A propos de la mère Lacan disait « ce que la mère du schizophrène articule de ce qu’avait été pour elle son enfant au moment où il était dans son ventre, rien d’autre qu’un corps inversement commode ou embarrassant, à savoir le subjectivisation de a comme pur réel »5.

Une jeune femme récemment mariée réalise une échographie à l’hôpital au cinquième mois de grossesse. On m’appelle car au moment de l’échographie elle est restée sidérée, les yeux figés, sans pouvoir répondre aux appels. Quand je la vois quelques minutes plus tard, elle murmure quelques mots de couleur mystique, les yeux toujours dans le vide. Son mari remarque qu’elle se comporte bizarrement depuis quelques jours. Elle est admise au service de psychiatrie le soir même.

Dans ce moment privilégié de l’échographie ou à un autre moment de la grossesse, cette positivisation de l’objet peut subvenir là où il devrait y avoir un vide et éclater l’image.

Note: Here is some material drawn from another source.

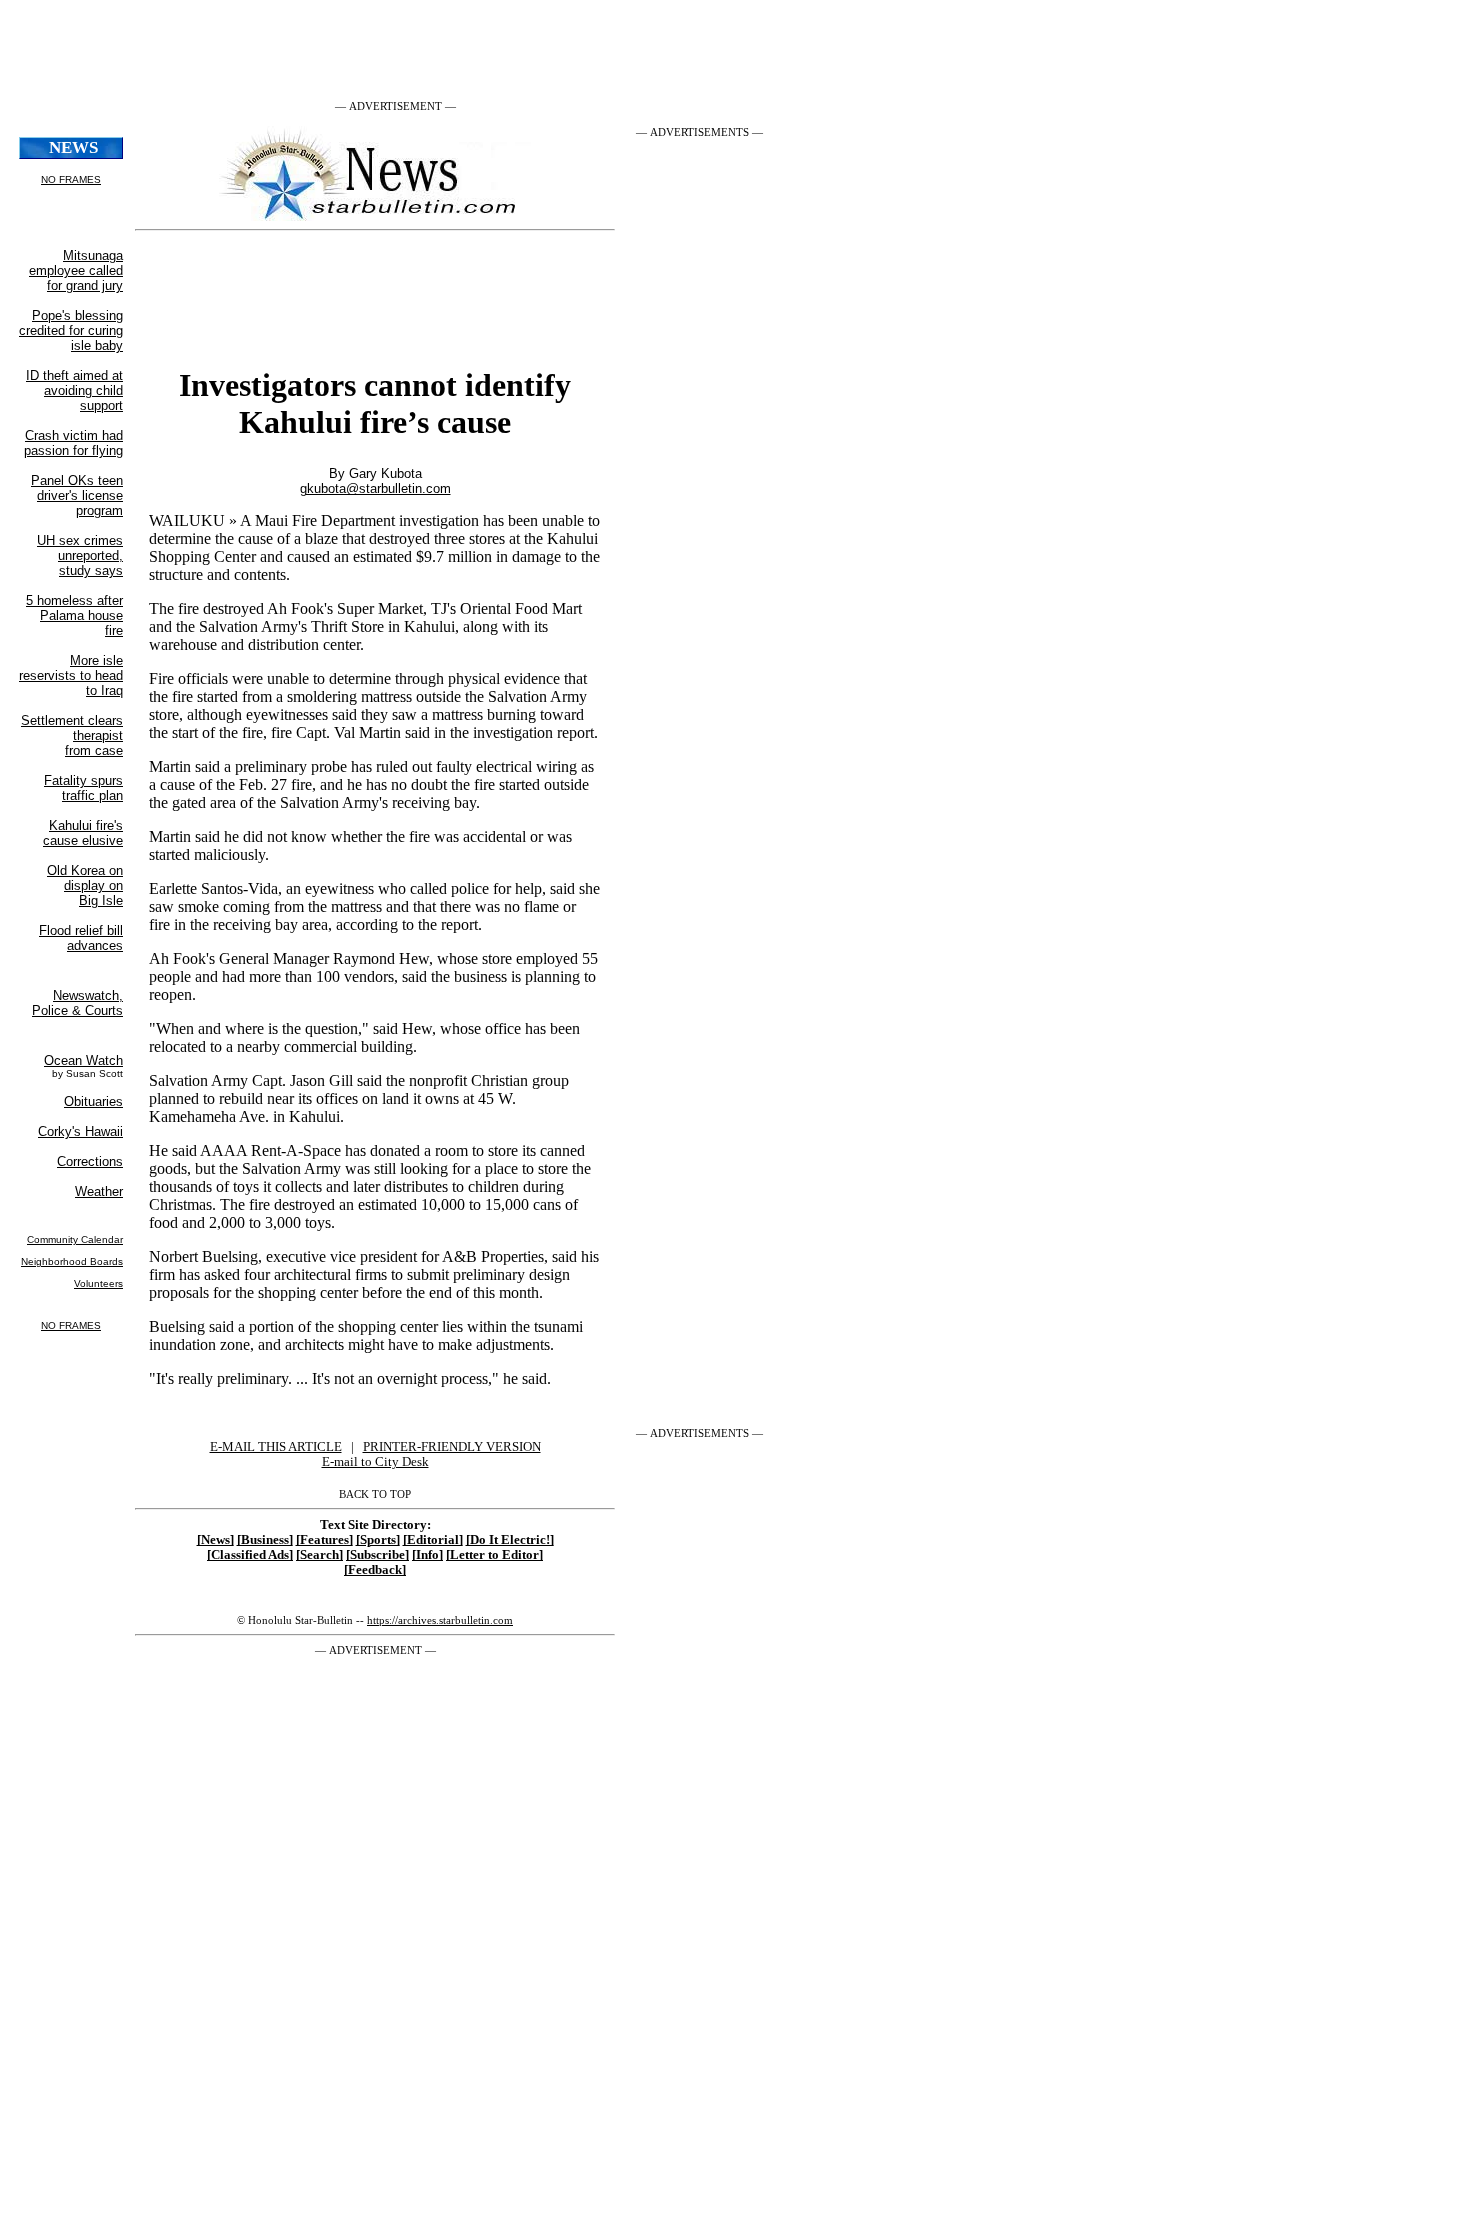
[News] (215, 1540)
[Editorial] (433, 1540)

Au delà des bruyantes décompensations psychotiques il y a toute une clinique plus discrète d’impossibilité d’accueillir ce « corps dans le corps ». Nous ne sommes plus dans le registre de la plainte somatique de la femme enceinte mais dans quelque chose « d’insupportable » dans le corps.

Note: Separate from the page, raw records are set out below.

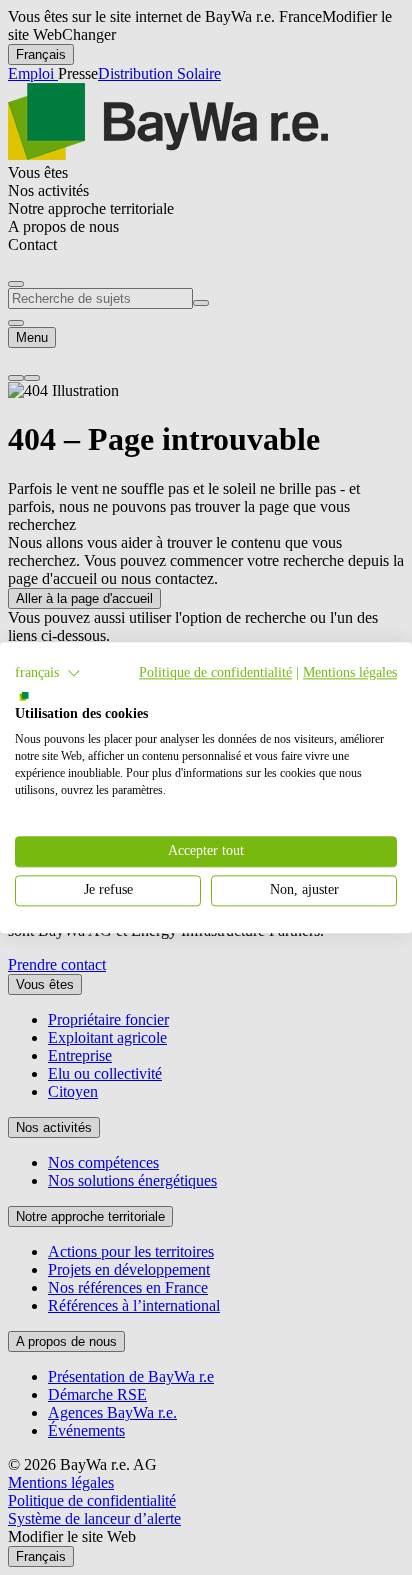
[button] (48, 673)
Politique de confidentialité (215, 672)
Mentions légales (350, 672)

Mme B. a 34 ans, est camerounaise, primipare, elle habite avec sa sœur, et fait suivre sa grossesse à la maternité. Le père du bébé disparaît au moment de l’annonce. Cette grossesse devient pour elle de plus en plus difficile à supporter. Sa plainte d’abord discrète devient bruyante au huitième mois et parce qu’elle n’arrête pas de pleurer dans le bureau de la sage femme où je suis appelée. Elle ne dort plus, elle ne mange plus, elle ne peut rien dire de son mal-être sauf que ce ventre lui est insupportable, elle veut « s’en débarrasser », elle imagine même prendre un couteau pour se couper le ventre et que tout s’arrête. Je la vois deux fois dans la même semaine, et un rendez-vous avec un psychiatre est organisé. L’idée d’une césarienne avant le terme est évoquée par moi et la sage-femme. Les équipes sont contre toute intervention qui ne soit pas justifiée médicalement, ici la disjonction entre soma et corps est marquante. Pour Mme B. « ce corps dans le corps » lui est insupportable au point de l’anéantir et pourtant médicalement tout va bien et au niveau de la mère et au niveau de l’enfant, elle a même pris 17 kilos depuis le début ce qui est en contradiction avec ses dires – elle dit qu’elle vomit tout ce qu’elle mange -.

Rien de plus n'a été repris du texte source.